* START *

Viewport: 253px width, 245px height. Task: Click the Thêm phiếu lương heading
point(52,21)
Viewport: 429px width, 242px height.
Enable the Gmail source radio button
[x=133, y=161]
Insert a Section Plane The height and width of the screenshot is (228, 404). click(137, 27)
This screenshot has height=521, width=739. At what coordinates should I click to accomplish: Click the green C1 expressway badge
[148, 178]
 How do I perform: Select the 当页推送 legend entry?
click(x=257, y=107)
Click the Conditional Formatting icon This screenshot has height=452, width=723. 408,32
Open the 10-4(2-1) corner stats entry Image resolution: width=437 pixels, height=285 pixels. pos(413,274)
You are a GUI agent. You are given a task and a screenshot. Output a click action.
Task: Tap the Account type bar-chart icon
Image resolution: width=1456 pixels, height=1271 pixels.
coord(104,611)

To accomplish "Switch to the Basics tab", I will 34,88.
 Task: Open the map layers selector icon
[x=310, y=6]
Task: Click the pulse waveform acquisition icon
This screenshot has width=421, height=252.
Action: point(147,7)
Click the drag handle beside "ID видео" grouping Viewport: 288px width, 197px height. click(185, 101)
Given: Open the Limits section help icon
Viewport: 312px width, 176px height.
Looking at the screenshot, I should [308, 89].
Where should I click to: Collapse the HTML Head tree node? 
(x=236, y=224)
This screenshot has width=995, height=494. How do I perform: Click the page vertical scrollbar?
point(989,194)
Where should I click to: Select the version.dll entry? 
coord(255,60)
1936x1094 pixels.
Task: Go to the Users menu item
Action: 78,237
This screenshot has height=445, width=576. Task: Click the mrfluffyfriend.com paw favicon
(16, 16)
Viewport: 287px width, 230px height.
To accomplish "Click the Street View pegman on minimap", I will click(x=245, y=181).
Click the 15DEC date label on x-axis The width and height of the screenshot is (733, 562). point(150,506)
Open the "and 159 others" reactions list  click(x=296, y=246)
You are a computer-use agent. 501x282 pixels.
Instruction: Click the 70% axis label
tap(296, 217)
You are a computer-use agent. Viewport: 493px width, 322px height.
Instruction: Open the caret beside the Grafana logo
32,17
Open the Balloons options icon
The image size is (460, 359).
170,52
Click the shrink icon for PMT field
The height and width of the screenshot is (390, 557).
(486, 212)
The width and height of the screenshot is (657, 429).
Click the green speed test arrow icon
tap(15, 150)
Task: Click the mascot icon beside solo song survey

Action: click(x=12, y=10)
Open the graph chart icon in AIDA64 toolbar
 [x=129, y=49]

* END *

→ **Task requirements**
Render the listing above as a Markdown table with the columns Row and Line, one numbered row per line and the blank lines left out.

→ **Solution**
| Row | Line |
|---|---|
| 1 | Viewport: 253px width, 245px height. Task: Click the Thêm phiếu lương heading |
| 2 | point(52,21) |
| 3 | Viewport: 429px width, 242px height. |
| 4 | Enable the Gmail source radio button |
| 5 | [x=133, y=161] |
| 6 | Insert a Section Plane The height and width of the screenshot is (228, 404). click(137, 27) |
| 7 | This screenshot has height=521, width=739. At what coordinates should I click to accomplish: Click the green C1 expressway badge |
| 8 | [148, 178] |
| 9 |  How do I perform: Select the 当页推送 legend entry? |
| 10 | click(x=257, y=107) |
| 11 | Click the Conditional Formatting icon This screenshot has height=452, width=723. 408,32 |
| 12 | Open the 10-4(2-1) corner stats entry Image resolution: width=437 pixels, height=285 pixels. pos(413,274) |
| 13 | You are a GUI agent. You are given a task and a screenshot. Output a click action. |
| 14 | Task: Tap the Account type bar-chart icon |
| 15 | Image resolution: width=1456 pixels, height=1271 pixels. |
| 16 | coord(104,611) |
| 17 | To accomplish "Switch to the Basics tab", I will 34,88. |
| 18 |  Task: Open the map layers selector icon |
| 19 | [x=310, y=6] |
| 20 | Task: Click the pulse waveform acquisition icon |
| 21 | This screenshot has width=421, height=252. |
| 22 | Action: point(147,7) |
| 23 | Click the drag handle beside "ID видео" grouping Viewport: 288px width, 197px height. click(185, 101) |
| 24 | Given: Open the Limits section help icon |
| 25 | Viewport: 312px width, 176px height. |
| 26 | Looking at the screenshot, I should [308, 89]. |
| 27 | Where should I click to: Collapse the HTML Head tree node?  |
| 28 | (x=236, y=224) |
| 29 | This screenshot has width=995, height=494. How do I perform: Click the page vertical scrollbar? |
| 30 | point(989,194) |
| 31 | Where should I click to: Select the version.dll entry?  |
| 32 | coord(255,60) |
| 33 | 1936x1094 pixels. |
| 34 | Task: Go to the Users menu item |
| 35 | Action: 78,237 |
| 36 | This screenshot has height=445, width=576. Task: Click the mrfluffyfriend.com paw favicon |
| 37 | (16, 16) |
| 38 | Viewport: 287px width, 230px height. |
| 39 | To accomplish "Click the Street View pegman on minimap", I will click(x=245, y=181). |
| 40 | Click the 15DEC date label on x-axis The width and height of the screenshot is (733, 562). point(150,506) |
| 41 | Open the "and 159 others" reactions list  click(x=296, y=246) |
| 42 | You are a computer-use agent. 501x282 pixels. |
| 43 | Instruction: Click the 70% axis label |
| 44 | tap(296, 217) |
| 45 | You are a computer-use agent. Viewport: 493px width, 322px height. |
| 46 | Instruction: Open the caret beside the Grafana logo |
| 47 | 32,17 |
| 48 | Open the Balloons options icon |
| 49 | The image size is (460, 359). |
| 50 | 170,52 |
| 51 | Click the shrink icon for PMT field |
| 52 | The height and width of the screenshot is (390, 557). |
| 53 | (486, 212) |
| 54 | The width and height of the screenshot is (657, 429). |
| 55 | Click the green speed test arrow icon |
| 56 | tap(15, 150) |
| 57 | Task: Click the mascot icon beside solo song survey |
| 58 | Action: click(x=12, y=10) |
| 59 | Open the graph chart icon in AIDA64 toolbar |
| 60 |  [x=129, y=49] |